The Safe Drinking Water Act is a piece of legislation that allows the CDC and EPA to monitor and regulate the quality of drinking water in the United States. This week, we are exploring the highlights of this legislation. Read on to learn how the Safe Drinking Water Act impacts all Americans.

Acronyms

We use a few key acronyms in this article, that are important to define.

  1. CDC

“CDC” stands for Centers for Disease Control and Prevention. The CDC is the leading institute of national public health in the United States. It falls under the control of the executive branch level Department of Health and Human Services.

  1. EPA

“EPA” stands for Environmental Protection Agency. The EPA is an independent executive agency of the united states.

  1. SDWA

“SDWA” stands for Safe Drinking Water Act, a piece of federal legislation. In this article it refers to the original act, passed by Congress in 1974, as well as the amendments to the act. The amendments were made in both 1986 and 1996. Ultimately  SDWA is shorthand for over two decades of environmental and public health legislation pertaining to America’s drinking water.

Safe Drinking Water Act (SWDA) Basics

The SWDA protects the water quality of drinking water in the United States. The law includes “all waters actually or potentially designed for drinking use, whether from above ground or underground sources” per EPA guidelines.

Essentially, the EPA is authorized to establish guidelines in order to protect tap water. Additionally, owners and/or operators of public water must comply with the primary standards established by the EPA.

The act also protects underground water sources, such as Florida’s aquifers, from contaminants. The EPA does this by establishing standards for state programs to protect the underground sources.

The SWDA Monitoring System

The monitoring system for SWDA Compliance is expansive and has many moving parts.

  • EPA
  • State governments
  • Indigenous tribes
  • Public Water systems
  • Public water system operators
  • Certified labs, which conduct the scientific analysis of the water.

The EPA has set legal limits on over 90 possible chemical and microbial contaminants. However, the amendments added to the act later make it more difficult for the EPA to regulate additional contaminants.

To counterbalance this issue, the EPA also monitors the unregulated contaminants.

No matter what, the monitoring bodies (the EPA, states, and tribes) have the responsibility to inform people who are potentially impacted by water contaminants.

Right To Know Rules

Consumer Confidence Report

The Consumer Confidence Report (or CCR) is an annual report that water suppliers must send out. In other words, the CCR informs users of the water quality in their local water supply. Find out more information here.

Public Notification Rule

This rule guarantees that users know if something is wrong with their drinking water. The notifications have a few possible uses.
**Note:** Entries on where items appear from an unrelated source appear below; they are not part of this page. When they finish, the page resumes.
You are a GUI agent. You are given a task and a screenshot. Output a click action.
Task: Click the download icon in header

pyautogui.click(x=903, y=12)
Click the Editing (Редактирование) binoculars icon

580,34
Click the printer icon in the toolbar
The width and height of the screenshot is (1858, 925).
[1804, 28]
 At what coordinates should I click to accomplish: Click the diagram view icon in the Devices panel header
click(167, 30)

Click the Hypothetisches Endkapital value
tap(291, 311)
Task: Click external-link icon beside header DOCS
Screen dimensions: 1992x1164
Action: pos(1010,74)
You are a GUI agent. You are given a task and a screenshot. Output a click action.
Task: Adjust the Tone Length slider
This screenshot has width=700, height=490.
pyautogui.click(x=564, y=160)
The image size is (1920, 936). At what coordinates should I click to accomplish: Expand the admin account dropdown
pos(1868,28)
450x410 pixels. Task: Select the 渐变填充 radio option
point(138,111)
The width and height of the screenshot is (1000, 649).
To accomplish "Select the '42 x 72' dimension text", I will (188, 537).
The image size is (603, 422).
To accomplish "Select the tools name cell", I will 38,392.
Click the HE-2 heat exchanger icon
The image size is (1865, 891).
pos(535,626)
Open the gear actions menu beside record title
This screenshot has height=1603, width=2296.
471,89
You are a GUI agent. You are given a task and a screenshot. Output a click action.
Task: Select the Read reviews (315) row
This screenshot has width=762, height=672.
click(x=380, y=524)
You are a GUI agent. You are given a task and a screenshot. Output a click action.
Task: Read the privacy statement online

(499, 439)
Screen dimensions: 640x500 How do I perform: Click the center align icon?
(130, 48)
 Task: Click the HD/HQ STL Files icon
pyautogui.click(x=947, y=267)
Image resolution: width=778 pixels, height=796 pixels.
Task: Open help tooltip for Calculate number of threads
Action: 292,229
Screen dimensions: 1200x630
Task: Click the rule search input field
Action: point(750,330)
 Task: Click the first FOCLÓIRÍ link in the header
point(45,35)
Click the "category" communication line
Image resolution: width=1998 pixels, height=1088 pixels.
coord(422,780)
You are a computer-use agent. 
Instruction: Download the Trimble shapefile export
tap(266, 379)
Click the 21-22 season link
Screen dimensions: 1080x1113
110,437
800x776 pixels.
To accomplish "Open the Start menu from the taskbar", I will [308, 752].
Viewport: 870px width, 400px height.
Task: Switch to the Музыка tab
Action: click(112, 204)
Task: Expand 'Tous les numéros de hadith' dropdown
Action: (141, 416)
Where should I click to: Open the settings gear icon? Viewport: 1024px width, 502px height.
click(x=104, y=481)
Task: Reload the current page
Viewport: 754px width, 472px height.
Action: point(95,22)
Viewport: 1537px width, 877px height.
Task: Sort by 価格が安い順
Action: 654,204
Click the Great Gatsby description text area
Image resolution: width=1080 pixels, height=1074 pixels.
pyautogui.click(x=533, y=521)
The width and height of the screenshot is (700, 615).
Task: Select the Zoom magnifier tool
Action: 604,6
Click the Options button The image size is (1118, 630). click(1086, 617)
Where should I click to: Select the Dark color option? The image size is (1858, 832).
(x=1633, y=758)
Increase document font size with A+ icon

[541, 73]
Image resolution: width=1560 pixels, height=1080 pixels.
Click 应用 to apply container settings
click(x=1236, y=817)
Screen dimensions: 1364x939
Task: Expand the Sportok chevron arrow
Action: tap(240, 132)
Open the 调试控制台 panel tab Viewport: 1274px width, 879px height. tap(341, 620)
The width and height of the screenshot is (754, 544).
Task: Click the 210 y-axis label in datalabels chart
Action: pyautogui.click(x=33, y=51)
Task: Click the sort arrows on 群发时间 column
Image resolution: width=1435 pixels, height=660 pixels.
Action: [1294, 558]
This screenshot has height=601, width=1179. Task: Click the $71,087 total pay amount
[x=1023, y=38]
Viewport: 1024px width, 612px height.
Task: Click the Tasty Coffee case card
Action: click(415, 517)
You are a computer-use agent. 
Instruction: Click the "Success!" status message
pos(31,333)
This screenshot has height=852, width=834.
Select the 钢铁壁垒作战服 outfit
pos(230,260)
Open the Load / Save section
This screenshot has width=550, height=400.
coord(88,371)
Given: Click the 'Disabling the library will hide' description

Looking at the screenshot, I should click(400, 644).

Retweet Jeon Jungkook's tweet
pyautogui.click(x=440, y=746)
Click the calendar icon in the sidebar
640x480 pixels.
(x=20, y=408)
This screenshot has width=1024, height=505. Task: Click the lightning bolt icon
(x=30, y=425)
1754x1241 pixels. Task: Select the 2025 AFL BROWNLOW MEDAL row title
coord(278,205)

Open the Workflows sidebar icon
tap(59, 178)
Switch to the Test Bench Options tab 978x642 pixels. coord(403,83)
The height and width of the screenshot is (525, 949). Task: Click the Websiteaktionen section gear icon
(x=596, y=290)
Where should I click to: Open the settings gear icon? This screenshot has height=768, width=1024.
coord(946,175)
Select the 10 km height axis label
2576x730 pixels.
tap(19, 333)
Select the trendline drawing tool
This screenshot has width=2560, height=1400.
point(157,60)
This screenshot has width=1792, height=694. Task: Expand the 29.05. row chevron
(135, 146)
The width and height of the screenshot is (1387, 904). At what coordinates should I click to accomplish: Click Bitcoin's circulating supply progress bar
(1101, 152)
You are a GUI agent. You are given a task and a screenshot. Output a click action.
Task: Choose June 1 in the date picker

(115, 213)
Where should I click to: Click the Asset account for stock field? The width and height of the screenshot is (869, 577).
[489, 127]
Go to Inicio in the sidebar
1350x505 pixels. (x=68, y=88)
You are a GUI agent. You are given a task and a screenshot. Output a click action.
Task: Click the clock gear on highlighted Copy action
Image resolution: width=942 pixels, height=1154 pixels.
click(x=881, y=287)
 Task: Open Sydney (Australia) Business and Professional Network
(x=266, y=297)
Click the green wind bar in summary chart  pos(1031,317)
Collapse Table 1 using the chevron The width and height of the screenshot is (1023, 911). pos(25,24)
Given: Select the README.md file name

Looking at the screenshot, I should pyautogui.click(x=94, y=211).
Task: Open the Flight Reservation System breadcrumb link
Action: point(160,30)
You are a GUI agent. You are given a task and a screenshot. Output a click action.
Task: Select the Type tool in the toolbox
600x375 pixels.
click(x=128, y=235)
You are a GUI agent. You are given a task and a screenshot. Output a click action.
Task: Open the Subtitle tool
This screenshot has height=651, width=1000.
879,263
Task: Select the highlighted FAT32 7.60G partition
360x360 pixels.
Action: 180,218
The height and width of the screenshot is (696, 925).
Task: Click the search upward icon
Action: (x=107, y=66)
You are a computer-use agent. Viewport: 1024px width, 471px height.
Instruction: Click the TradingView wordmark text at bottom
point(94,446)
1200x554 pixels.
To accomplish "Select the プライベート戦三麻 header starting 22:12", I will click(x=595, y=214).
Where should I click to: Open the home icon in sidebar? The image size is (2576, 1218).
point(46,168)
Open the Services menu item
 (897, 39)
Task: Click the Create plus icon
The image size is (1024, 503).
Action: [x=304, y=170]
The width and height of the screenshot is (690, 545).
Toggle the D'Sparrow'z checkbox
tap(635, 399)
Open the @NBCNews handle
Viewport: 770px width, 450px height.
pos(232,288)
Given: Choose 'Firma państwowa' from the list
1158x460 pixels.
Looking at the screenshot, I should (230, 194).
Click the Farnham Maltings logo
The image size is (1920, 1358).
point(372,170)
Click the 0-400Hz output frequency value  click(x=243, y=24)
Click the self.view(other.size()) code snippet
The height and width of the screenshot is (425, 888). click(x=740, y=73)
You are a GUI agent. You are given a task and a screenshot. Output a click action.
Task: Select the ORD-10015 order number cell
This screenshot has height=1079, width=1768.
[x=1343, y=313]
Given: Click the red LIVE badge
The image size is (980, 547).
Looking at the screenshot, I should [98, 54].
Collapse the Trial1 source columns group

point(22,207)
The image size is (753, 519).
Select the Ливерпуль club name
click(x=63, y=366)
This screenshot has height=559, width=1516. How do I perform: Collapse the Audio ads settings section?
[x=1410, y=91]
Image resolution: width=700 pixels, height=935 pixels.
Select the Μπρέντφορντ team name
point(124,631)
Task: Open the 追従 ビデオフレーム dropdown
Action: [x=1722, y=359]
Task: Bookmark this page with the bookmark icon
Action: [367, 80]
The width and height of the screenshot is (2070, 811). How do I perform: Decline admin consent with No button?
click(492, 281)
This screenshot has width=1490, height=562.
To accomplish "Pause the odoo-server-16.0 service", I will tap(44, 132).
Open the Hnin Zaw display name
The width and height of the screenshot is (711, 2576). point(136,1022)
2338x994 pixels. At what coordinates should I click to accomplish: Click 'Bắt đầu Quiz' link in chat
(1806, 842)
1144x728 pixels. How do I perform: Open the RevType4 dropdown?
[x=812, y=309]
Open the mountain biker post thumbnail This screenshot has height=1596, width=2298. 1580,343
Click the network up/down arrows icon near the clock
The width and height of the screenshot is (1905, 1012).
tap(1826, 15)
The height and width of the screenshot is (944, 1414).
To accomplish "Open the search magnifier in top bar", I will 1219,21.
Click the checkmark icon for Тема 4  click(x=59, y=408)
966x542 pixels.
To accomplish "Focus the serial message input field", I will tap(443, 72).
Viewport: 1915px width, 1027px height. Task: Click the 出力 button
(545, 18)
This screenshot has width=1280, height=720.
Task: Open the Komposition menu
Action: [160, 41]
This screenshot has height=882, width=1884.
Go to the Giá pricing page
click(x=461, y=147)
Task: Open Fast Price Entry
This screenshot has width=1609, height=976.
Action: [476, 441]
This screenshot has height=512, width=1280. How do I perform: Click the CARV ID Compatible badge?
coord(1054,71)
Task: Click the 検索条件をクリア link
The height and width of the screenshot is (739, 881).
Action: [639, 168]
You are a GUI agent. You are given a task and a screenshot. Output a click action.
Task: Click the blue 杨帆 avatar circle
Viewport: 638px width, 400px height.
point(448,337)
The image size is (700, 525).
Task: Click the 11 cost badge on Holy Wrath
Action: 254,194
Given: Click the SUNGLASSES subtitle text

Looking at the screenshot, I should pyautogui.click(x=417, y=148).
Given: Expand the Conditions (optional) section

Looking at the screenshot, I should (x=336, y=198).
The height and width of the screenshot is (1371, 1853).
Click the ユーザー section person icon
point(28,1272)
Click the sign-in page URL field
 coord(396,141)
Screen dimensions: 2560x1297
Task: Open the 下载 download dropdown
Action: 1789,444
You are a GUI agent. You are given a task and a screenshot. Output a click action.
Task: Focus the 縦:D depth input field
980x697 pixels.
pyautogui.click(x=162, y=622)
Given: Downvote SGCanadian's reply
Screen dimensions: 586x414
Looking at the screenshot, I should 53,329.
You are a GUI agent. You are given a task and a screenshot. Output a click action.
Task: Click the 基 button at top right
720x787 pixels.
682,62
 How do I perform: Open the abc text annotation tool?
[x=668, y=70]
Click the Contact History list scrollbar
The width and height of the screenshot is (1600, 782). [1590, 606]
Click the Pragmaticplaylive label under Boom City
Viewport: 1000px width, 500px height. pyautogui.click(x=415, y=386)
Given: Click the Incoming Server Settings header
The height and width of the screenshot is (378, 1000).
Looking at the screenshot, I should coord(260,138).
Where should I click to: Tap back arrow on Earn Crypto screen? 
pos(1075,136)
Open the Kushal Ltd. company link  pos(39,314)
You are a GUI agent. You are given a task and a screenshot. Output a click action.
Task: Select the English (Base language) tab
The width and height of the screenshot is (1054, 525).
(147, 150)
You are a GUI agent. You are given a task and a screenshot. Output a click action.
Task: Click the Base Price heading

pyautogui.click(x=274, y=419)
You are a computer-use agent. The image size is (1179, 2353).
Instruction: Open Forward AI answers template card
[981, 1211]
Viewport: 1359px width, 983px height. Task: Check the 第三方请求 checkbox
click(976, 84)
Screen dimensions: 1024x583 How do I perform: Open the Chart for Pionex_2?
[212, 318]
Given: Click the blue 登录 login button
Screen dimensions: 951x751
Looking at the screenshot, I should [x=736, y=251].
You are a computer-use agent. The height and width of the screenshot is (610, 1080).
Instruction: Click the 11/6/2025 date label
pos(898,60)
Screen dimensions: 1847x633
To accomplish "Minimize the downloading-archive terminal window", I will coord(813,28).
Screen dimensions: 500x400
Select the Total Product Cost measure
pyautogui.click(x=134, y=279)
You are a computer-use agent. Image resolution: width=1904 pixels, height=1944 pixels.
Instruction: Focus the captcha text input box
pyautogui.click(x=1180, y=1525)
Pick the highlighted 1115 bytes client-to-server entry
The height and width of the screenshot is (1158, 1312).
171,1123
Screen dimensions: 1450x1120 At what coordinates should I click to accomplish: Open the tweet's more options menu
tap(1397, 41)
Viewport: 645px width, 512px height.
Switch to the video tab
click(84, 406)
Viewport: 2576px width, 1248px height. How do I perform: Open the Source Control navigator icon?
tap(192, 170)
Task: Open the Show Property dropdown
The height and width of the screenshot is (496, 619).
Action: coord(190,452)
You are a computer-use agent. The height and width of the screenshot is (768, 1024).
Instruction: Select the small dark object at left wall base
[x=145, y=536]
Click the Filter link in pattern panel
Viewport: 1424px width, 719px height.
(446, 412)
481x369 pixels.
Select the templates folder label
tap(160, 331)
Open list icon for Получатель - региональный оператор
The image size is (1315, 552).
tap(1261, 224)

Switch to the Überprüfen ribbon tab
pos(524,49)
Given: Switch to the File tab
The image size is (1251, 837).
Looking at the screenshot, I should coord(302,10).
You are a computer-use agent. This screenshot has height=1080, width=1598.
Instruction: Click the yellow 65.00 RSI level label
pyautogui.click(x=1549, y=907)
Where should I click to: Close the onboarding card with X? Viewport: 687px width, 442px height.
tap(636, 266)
  • There is an imminent threat to public health.
  • The water does not meet drinking water standards.
  • The water system does not test the water.
  • If a local system earns a testing variance from the EPA.
  • If a local system also earns a exemption from testing from the EPA. For example, they mey need more time to comply with new regulations.

All of these regulations are in place to protect all Americans, no matter if they have a well or drink from municipal sources.